The battery should be about 35kWh, so there is many weight under the passengers that had to be compensate.
My New Beetle (19kWh) has the same weight, so they saved ~350kg/770lbs of mass for aditional 16kWh, that's great.

The chassis would never rust so thats cool too.

But the expected price of at least ~58.000 Dollar / 40.000 Euro would be the hurdle.


----------



## somanywelps (Jan 25, 2012)

brainzel said:


> The battery should be about 35kWh, so there is many weight under the passengers that had to be compensate.
> My New Beetle (19kWh) has the same weight, so they saved ~350kg/770lbs of mass for aditional 16kWh, that's great.
> 
> The chassis would never rust so thats cool too.
> ...


Trying to launch a $58,000 smartcar lookalike vs a Tesla S (at $57,000) is asking for pain.


----------



## phoooby (Jun 6, 2012)

somanywelps said:


> Trying to launch a $58,000 smartcar lookalike vs a Tesla S (at $57,000) is asking for pain.



Good point but having looked at the Tesla pricing in Europe, you would laugh. 

Tesla Roadster is £87,945 ($135,435) in U.K. Tesla Roadster Sport is £102,895 ($158,455).......so $58,000 looks cheap. 

Don't know the reason for the price hike for the U.K. as transporting cannot cost all that much, import tax is 20% but I guess Tesla would not have to pay a sales tax for export sales.
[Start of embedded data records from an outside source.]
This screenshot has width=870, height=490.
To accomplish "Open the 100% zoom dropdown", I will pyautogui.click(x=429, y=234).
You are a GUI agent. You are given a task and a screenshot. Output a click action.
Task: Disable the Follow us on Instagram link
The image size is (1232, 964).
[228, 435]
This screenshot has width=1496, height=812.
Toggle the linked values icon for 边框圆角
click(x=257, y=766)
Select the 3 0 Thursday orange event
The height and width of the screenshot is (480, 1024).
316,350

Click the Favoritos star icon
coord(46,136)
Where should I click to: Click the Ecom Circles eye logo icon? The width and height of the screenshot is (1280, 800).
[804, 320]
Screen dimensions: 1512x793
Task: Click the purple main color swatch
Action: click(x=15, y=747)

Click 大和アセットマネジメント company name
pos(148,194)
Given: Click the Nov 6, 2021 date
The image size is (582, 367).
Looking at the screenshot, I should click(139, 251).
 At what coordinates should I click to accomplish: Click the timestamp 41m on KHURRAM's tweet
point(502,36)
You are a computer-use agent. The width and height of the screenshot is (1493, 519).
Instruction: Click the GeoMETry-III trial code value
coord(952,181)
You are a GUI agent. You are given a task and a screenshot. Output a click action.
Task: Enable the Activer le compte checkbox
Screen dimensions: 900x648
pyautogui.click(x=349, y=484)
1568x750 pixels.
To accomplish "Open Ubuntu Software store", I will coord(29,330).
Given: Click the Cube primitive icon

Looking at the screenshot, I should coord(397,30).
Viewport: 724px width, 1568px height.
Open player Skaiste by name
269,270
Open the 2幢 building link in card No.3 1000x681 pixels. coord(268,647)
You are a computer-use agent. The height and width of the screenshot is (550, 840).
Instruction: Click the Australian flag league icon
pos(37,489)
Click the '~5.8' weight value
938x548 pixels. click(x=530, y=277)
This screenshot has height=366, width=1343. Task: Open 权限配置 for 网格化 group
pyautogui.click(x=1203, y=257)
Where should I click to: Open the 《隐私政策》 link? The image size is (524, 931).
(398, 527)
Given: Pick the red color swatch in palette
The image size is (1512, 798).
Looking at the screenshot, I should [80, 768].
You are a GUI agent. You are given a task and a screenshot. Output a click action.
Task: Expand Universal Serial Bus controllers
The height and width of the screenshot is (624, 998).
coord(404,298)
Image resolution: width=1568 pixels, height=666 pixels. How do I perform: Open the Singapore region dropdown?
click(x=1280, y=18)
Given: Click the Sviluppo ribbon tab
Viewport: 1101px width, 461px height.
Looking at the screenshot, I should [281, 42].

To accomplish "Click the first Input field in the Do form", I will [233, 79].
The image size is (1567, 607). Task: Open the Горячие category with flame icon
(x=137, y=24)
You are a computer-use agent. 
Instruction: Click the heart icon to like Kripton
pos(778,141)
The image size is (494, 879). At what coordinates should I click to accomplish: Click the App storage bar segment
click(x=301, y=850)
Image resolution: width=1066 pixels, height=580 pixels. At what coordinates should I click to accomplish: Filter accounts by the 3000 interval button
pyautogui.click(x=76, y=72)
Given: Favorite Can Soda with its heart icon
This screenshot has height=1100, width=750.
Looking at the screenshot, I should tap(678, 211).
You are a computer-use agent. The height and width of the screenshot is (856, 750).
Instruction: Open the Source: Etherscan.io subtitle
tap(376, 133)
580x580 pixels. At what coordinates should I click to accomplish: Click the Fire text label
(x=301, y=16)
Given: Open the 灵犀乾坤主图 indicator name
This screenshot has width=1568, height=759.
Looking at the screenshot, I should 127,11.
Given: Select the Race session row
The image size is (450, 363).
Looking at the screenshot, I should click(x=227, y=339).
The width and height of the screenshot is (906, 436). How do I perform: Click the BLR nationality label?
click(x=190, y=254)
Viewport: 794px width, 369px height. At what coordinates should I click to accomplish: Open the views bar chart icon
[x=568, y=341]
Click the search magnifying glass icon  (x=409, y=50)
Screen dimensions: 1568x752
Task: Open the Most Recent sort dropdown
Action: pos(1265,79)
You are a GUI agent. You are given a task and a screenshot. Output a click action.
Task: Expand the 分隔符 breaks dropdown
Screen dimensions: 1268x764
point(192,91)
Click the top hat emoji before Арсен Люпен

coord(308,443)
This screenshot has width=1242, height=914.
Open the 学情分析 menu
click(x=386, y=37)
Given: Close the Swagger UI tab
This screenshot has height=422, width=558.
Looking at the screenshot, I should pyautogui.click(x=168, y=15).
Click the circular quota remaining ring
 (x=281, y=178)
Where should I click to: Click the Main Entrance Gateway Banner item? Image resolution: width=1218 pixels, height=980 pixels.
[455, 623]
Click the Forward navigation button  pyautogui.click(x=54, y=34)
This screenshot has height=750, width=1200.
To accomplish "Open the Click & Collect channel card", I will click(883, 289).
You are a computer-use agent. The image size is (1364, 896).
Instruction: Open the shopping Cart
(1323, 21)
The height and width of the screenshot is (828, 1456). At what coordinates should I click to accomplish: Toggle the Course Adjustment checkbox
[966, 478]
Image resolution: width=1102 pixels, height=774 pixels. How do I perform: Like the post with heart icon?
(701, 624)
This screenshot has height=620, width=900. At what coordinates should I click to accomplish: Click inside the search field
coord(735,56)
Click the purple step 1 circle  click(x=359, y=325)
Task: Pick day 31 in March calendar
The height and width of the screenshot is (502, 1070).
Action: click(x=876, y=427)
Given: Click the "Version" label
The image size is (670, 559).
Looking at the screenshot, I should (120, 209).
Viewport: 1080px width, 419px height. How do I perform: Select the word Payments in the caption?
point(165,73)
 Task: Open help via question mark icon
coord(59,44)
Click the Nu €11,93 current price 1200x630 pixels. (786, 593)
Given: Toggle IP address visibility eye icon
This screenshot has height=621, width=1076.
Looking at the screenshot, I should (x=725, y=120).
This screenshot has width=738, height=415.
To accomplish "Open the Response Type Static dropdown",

The U.K. has a £5000 government subsidy like the $7500 U.S. one on new ev's. Guess they are just pricing in a market at a level that they feel they can achieve sales. 

If the model S were available in the U.K. at the $49,900 U.S. price (£32,400) I would buy one tomorrow as that is similar money to a basic BMW 5 series in the U.K. but I guess we will be stuck with a 6 figure price tag and I will have to keep dreaming.


----------